*Extracto de página*.
Esta soledad se ha agudizado por la crisis económica, cuyos efectos
perduran todavía con consecuencias dramáticas desde el punto de vista social.
Se puede constatar que, en el curso de los últimos años, junto al proceso de
ampliación de la Unión Europea, ha ido creciendo la desconfianza de los
ciudadanos respecto a instituciones consideradas distantes, dedicadas a
establecer reglas que se sienten lejanas de la sensibilidad de cada pueblo, e
incluso dañinas. Desde muchas partes se recibe una impresión general de cansancio
y de envejecimiento, de una Europa anciana que ya no es fértil ni vivaz. Por lo
que los grandes ideales que han inspirado Europa parecen haber perdido fuerza
de atracción, en favor de los tecnicismos burocráticos de sus instituciones.

*Datos*.
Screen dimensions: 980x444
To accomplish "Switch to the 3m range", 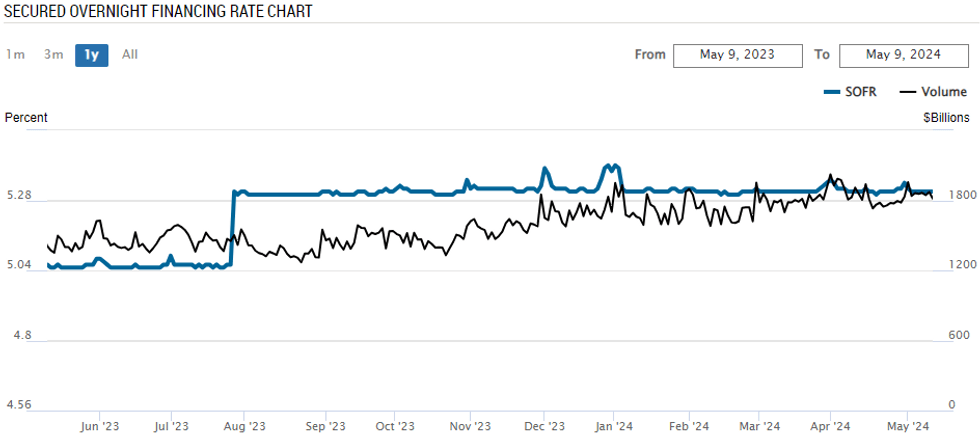I will point(54,54).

*Tarea escrita*.
¿Puedes continuar el extracto de arriba sobre el cansancio de Europa y la desconfianza hacia sus instituciones a partir de su última oración?

*Respuesta del ejercicio*.
A eso se asocian algunos estilos de vida un tanto egoístas,
caracterizados por una opulencia insostenible y a menudo indiferente respecto
al mundo circunstante, y sobre todo a los más pobres. Se constata amargamente
el predominio de las cuestiones técnicas y económicas en el centro del debate
político, en detrimento de una orientación antropológica auténtica. El ser
humano corre el riesgo de ser reducido a un mero engranaje de un mecanismo que
lo trata como un simple bien de consumo para ser utilizado, de modo que –
lamentablemente lo percibimos a menudo –, cuando la vida ya no sirve a dicho
mecanismo se la descarta sin tantos reparos, como en el caso de los enfermos
terminales, de los ancianos abandonados y sin atenciones, o de los niños
asesinados antes de nacer.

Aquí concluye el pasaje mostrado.